Work instruction >>
Your response should reproduce every line of the entries that contains the word "with".

-- Data supplied follows --

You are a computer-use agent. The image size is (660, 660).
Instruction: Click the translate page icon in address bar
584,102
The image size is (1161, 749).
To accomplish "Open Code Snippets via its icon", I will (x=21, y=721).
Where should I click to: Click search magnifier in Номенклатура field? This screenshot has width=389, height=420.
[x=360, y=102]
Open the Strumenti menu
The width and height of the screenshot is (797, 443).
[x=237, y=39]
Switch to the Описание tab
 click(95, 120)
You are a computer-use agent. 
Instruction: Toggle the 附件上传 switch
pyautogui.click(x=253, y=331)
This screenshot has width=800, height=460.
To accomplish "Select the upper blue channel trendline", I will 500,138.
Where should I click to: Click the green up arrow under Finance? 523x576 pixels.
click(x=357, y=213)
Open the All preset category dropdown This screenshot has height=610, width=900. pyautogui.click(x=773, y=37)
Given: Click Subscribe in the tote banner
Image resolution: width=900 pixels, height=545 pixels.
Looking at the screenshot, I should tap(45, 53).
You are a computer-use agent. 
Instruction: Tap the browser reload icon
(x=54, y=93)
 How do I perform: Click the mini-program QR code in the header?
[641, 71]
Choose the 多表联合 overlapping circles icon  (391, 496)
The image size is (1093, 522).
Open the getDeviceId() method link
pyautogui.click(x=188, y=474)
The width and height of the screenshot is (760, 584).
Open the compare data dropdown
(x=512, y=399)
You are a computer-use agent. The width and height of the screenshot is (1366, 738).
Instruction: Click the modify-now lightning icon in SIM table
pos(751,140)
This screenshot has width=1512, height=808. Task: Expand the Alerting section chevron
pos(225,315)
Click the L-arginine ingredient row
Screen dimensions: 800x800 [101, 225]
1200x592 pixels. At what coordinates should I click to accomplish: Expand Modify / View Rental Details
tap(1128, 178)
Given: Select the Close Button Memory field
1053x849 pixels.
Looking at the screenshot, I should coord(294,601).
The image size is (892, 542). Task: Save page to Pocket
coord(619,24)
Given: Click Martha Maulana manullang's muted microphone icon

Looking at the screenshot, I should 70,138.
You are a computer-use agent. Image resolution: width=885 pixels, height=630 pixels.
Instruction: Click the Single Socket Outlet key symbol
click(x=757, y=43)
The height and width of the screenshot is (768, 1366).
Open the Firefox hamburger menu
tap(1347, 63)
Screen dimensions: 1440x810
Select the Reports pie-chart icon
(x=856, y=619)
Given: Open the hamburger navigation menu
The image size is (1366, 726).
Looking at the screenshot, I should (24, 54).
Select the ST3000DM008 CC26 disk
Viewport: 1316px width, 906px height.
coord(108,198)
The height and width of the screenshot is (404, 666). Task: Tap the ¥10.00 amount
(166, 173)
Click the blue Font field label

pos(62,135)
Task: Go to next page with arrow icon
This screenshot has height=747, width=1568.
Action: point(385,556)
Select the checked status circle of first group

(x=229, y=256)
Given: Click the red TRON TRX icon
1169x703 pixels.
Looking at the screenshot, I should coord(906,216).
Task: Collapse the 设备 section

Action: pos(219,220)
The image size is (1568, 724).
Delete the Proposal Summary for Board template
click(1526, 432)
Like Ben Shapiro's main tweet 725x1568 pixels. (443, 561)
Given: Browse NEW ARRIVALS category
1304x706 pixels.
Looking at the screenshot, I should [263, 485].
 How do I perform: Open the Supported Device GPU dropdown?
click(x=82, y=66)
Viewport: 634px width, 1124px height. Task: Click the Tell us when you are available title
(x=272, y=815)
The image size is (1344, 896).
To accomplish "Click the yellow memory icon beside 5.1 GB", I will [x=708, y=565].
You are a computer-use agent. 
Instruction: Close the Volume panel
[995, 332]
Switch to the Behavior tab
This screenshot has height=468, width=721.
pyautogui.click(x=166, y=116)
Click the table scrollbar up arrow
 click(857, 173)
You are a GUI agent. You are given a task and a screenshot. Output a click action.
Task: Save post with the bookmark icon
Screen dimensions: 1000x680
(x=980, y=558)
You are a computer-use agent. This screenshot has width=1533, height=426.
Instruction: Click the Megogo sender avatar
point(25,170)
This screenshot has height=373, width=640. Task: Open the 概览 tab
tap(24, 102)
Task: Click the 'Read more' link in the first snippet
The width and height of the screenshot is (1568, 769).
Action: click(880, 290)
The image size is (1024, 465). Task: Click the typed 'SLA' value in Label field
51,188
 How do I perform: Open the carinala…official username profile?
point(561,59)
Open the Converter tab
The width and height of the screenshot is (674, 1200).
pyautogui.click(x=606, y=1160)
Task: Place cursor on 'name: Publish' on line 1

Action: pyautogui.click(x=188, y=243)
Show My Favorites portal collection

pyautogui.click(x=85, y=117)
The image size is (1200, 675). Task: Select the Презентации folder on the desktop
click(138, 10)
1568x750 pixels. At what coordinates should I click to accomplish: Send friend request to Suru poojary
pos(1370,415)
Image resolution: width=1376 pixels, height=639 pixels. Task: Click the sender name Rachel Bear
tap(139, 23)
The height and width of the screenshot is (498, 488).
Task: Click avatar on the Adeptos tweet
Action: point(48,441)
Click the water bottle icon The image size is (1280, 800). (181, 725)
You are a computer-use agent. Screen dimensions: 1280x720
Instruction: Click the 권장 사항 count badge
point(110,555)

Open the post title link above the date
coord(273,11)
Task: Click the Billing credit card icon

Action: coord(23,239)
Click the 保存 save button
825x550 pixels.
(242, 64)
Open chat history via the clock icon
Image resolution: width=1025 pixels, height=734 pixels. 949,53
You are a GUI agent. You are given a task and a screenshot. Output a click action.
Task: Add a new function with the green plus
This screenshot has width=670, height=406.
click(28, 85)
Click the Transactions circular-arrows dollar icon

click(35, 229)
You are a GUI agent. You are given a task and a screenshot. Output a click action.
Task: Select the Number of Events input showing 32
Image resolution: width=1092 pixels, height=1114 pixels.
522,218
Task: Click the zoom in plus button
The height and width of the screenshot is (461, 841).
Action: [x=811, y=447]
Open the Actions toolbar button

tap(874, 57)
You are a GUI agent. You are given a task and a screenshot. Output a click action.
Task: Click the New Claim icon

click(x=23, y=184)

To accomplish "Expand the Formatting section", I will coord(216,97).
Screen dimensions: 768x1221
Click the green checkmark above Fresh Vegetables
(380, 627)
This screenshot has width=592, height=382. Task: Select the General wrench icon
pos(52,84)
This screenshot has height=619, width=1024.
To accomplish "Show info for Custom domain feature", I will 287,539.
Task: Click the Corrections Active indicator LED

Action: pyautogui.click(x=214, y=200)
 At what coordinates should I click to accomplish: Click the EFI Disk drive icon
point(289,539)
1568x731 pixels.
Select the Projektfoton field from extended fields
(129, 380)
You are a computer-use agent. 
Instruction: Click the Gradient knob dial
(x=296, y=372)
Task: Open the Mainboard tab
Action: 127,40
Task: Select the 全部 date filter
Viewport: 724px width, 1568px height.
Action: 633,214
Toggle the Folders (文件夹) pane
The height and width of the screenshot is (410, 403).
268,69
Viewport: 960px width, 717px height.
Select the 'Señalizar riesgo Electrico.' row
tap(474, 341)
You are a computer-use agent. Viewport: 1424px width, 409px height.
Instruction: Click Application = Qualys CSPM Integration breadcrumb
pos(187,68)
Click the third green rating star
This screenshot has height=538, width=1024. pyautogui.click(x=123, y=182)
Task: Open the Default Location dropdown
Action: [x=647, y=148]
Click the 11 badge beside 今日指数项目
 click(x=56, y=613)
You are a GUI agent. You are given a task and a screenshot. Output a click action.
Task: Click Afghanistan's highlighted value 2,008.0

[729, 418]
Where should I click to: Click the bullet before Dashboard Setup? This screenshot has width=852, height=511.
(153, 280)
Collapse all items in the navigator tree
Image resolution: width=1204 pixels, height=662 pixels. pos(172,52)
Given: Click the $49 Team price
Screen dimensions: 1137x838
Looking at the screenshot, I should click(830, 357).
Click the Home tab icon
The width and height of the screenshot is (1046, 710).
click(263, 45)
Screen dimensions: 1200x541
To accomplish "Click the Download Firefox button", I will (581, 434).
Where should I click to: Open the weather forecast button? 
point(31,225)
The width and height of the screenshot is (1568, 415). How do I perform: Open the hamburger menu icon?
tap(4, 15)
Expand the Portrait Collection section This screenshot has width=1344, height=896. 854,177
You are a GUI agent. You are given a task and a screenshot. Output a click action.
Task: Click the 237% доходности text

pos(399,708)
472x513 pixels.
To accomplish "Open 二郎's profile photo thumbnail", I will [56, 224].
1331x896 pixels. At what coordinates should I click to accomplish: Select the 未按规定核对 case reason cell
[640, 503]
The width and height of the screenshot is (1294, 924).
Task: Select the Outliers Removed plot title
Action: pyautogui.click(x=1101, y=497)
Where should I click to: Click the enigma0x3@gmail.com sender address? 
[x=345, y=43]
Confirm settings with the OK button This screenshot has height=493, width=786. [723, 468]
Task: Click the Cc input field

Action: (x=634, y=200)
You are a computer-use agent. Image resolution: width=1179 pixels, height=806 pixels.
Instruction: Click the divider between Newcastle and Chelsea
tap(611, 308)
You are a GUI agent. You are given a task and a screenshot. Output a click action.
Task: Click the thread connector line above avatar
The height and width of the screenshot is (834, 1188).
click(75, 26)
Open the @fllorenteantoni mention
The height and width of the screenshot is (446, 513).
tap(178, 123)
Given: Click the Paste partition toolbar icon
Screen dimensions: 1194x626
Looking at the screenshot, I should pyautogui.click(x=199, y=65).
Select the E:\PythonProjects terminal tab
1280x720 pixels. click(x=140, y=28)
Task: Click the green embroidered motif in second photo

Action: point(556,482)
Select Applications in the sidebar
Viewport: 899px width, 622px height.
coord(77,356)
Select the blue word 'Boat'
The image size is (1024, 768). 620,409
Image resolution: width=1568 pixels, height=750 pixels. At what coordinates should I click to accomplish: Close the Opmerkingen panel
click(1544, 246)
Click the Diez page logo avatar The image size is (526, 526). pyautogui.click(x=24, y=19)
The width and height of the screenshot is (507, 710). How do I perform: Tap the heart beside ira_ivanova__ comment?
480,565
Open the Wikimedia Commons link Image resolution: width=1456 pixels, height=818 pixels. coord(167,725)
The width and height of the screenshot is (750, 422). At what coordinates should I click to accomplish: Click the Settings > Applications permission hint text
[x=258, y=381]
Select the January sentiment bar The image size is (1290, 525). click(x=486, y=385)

-- Data supplied concluded --

Response to the exercise >>
Task: Go to next page with arrow icon
Task: Save post with the bookmark icon
Task: Add a new function with the green plus
Confirm settings with the OK button This screenshot has height=493, width=786. [723, 468]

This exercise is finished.